**What is needed**
Go through the following data and transcribe exactly the stretch of lines from the one holding "Task: Click the Search input field" to the one holding "Screen dimensions: 1185x827", both included.

**Study material**
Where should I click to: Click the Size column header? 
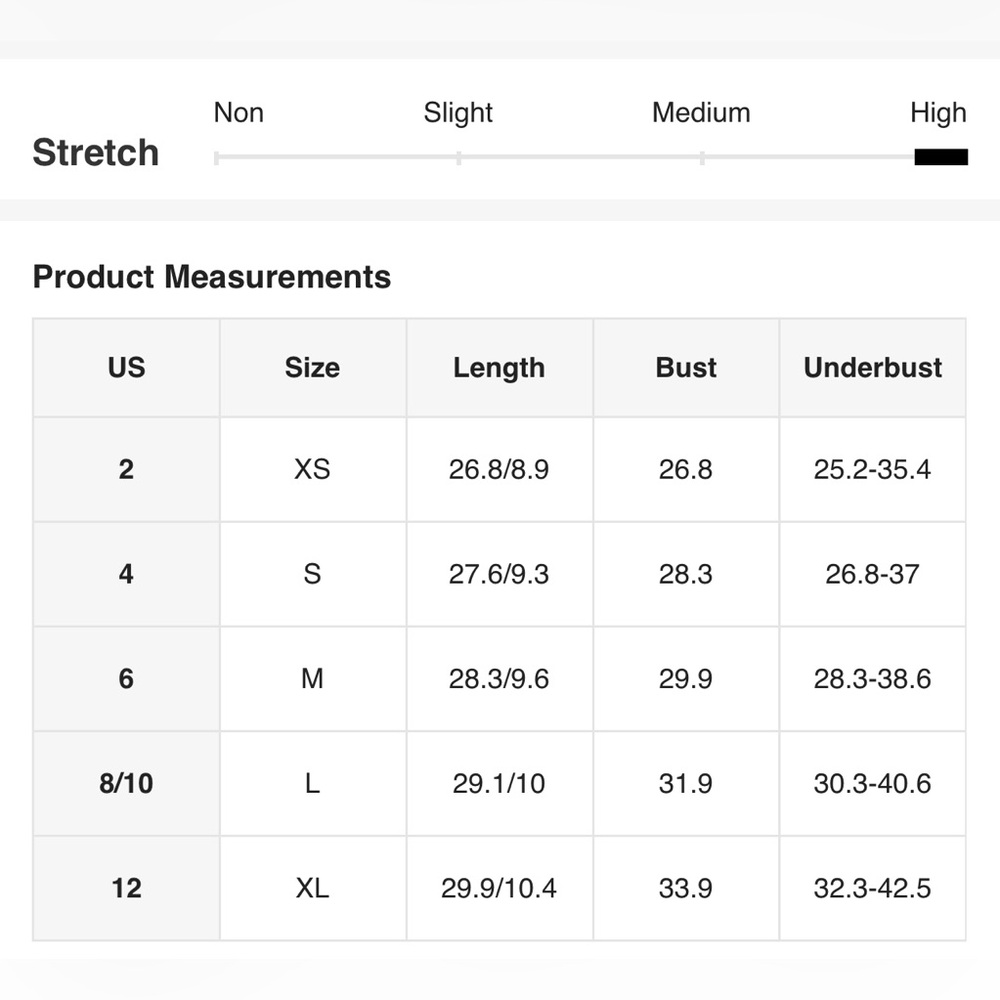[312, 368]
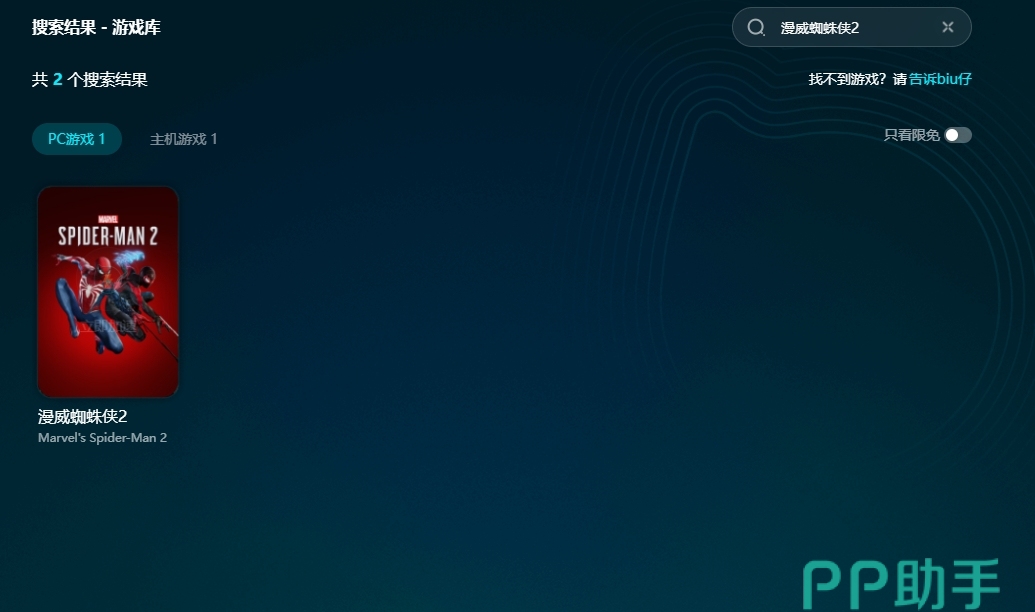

==

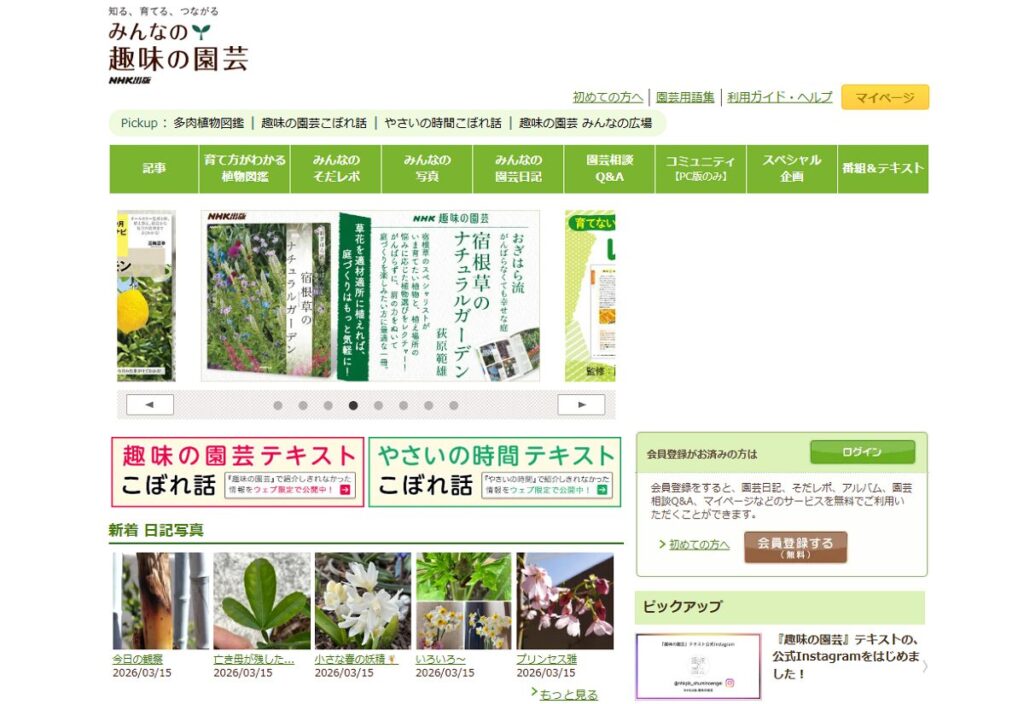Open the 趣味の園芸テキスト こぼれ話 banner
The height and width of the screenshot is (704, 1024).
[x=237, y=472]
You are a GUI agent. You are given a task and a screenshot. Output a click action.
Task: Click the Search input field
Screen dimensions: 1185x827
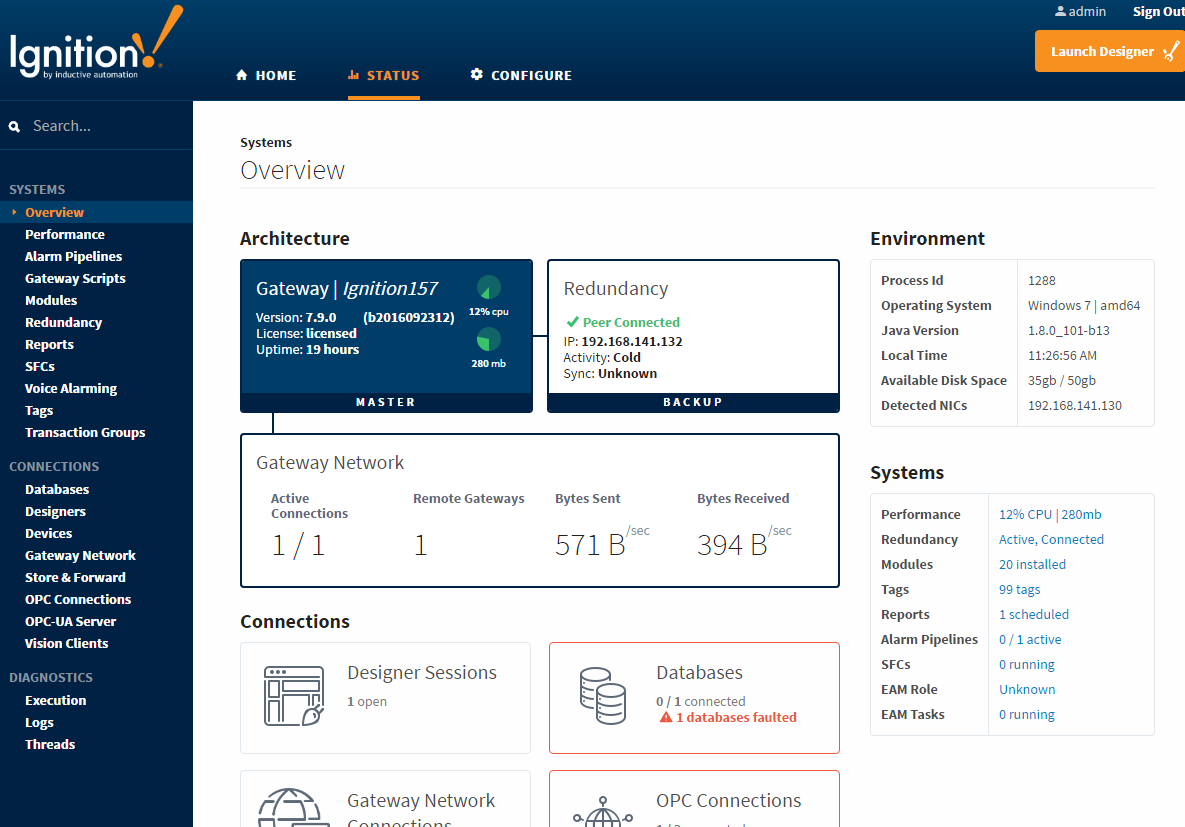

--

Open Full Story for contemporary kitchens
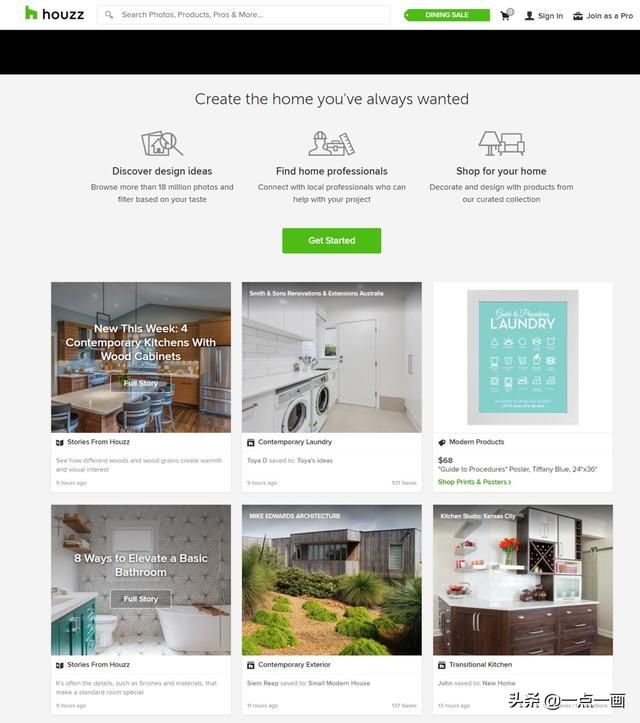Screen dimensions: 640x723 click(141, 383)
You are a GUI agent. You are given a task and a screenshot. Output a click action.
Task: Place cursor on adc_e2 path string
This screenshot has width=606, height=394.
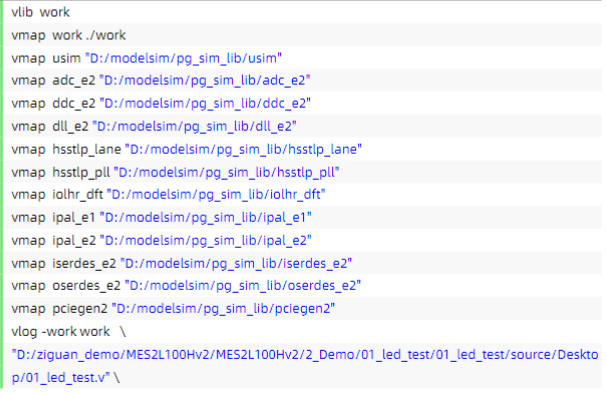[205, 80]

**Output of the exercise**
Task: Click the Search input field
Screen dimensions: 1185x827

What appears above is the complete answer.